For each set of predictions from a particular integration method, condition-specific growth traces were individually normalised to facilitate comparison using DTW. For each condition, random growth rates were computed for each time-point in the condition dataset, with the resulting growth trace max-min normalised. For this normalised growth trace, a DTW distance was computed against the relevant condition’s experimentally derived growth trace. This process of randomly generating DTW distances was repeated for each condition 100,000 times (determined using a convergence analysis) to form condition-specific null distributions. P-values were then computed as the proportion of randomly generated DTW distances lower than an integration method’s prediction (Figure 2B).

2.9 Condition discrimination

2.9.1 Principal coordinates analysis (PCoA)

To visualise structural similarities between predicted flux distributions across different conditions, PCoA was performed. To ensure consistency between all flux vector dimensions between methods (prior to pre-processing) and to remove negative flux values, all reversible reactions were modelled as separate forward and backward reactions (as performed by pFBA by default). For each integration method, predicted fluxes below solver tolerance $(< 1 0^{- 10})$ were set to zero, and reactions with zero flux across all conditions were excluded. Column-wise total normalisation was performed (with each set of flux distributions summing to 1) before the removal of low variance reactions (standard deviation $< 1 0^{- 3}$ ) and reaction fluxes were z-score normalised across reactions. We produced a projection for every integration method individually, each with flux predictions from all conditions. Pairwise Euclidean distances were computed between all condition vectors to generate a dissimilarity matrix and classical multidimensional scaling (MDS) was applied to this matrix using the scikit-learn implementation; mathematically equivalent to PCoA. The first two principal coordinates were retained, and resulting 2D embeddings used for visualisation. The proportion of variance explained was estimated from the variance of the MDS embedding along each dimension and normalising by the total variance.

2.9.2 P-value derivation

We performed permutation tests comparing intra-condition mean Euclidean distances to a null distribution to quantify each integration method’s ability to capture condition-specific properties. For each condition group (Table 2) within a given integration method’s set of predictions, we computed the mean pairwise Euclidean distance between samples in the projection belonging to the same condition set. Using all samples in the projection, we randomly sampled groups of the same size (without replacement) and computed their average pairwise distances for 100,000 iterations (determined using a convergence analysis). A p-value for a particular condition was calculated as the proportion of random permutation-derived mean Euclidean distances lower than that observed from the actual condition set. For each integration method, we performed this analysis for each of the 7 condition sets to yield a distribution of p-values, plotted in Figure 3A. (An example is provided on GitHub: https://github.com/ThomasPugsley/Evaluating_transcriptomic_integration and a schematic is available: Supplementary Figure S3.).

Table 2

Table 2. Expression profile labels and their source publications - more details available from CyanoExpress (Hernandez-Prieto and Futschik, 2012).

Figure 3

Box plots comparing p-values for condition discrimination and growth predictions. Panel A shows iMAT and METRADE methods with varying conditions like Percentile, Gamma, and Max Importance. Panel B compares growth predictions using similar methods. Different shades represent Baseline and Max conditions.

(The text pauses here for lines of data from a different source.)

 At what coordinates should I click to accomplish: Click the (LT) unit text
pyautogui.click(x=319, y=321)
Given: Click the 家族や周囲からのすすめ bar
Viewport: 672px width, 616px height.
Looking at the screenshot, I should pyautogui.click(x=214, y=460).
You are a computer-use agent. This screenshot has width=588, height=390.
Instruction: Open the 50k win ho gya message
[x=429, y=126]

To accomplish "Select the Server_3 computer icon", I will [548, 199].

Figure 3. Distribution of p-values obtained for all integration method implementations. Condition discrimination p-values represent the ability of an integration method to form condition-specific clusters in low dimensionality space with all 7 condition datasets (A). Growth p-values indicate the ability of an integration method to match estimated relative growth rate traces for all conditions (B). In the case of iMAT, x-axis labels refer to upper and lower percentile input thresholds. For METRADE*, one-size-fits-all scaling values are uniform gamma values while x labels for the reaction-specific METRADE* is maximum importance. [Boxes represent 25th and 75th percentiles with median values indicated in the centre. Whiskers show smallest and largest values within 1.5 IQR and circles are outliers. Figure made using Matplotlib (Hunter, 2007)].

3 Results and discussion

After screening the datasets in CyanoExpress, 7 sets of expression proiles were deemed suitable for downstream analysis (Table 2). We implemented our novel dual-metric pipelines using the 7 transcriptomic datasets (Figure 1).

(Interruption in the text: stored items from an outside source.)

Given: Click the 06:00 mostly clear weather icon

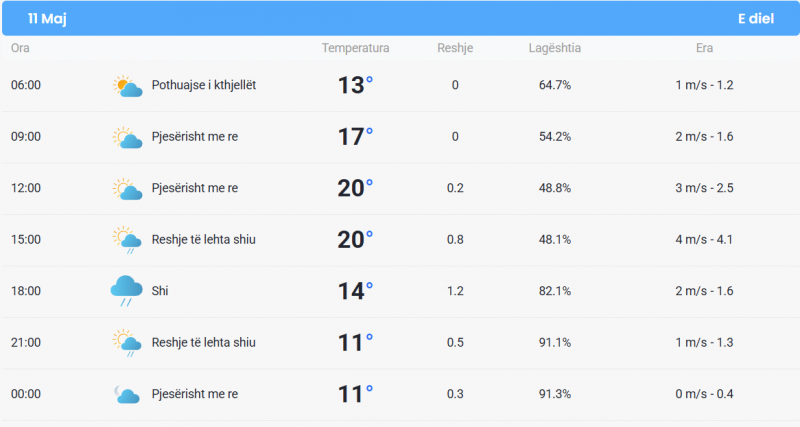Looking at the screenshot, I should point(127,86).
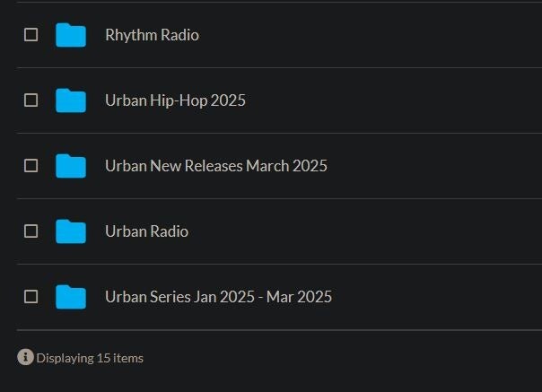Click the Urban Series Jan–Mar 2025 folder icon
Screen dimensions: 542x392
(x=70, y=297)
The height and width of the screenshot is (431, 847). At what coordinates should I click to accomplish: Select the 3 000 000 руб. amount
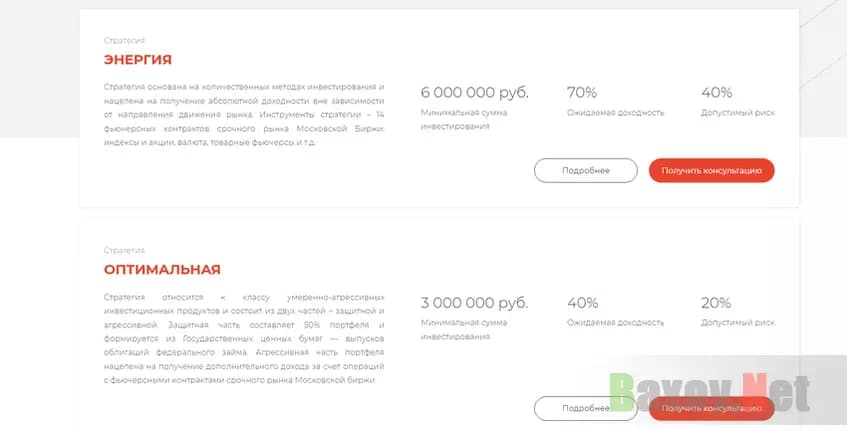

PCoA clustering revealed marked differences in performance metrics across methods used for condition discrimination (Figure 3). Of the methods tested, iMAT’s performance appeared most heavily influenced by input parameter choices. The more unusual 35th and 15th Local percentile thresholding combination resulted in surprisingly tight condition clusters, outcompeting Eflux-2 and with a median roughly on par with the more typical iMAT implementation using 75th and 20th percentile thresholds. METRADE*, in contrast, demonstrated a reasonable level of robustness across scaling parameters and scaling strategies, particularly for predictions using gamma values greater than 1, and maximum importance values greater than 10. E-flux2, which does not require any user-specified input parameters, performed moderately well with a median p-value of $\sim 0.4$ (Figure 3A). The majority of METRADE* implementations, however, outcompeted E-flux2. Among the METRADE* implementations tested, variance-based scaling, using maximum importance values of 100, 1000 (in the case of the max configuration) and 10,000, resulted in the tightest condition clusters. This is unsurprising since the scaling strategy ensures that genes with greatly altered expression across the time-series, have their bounds modified to a greater extent than those which are invariant. Importantly, uniformly-scaled METRADE* also performed well, and had greater robustness across scaling parameter choices.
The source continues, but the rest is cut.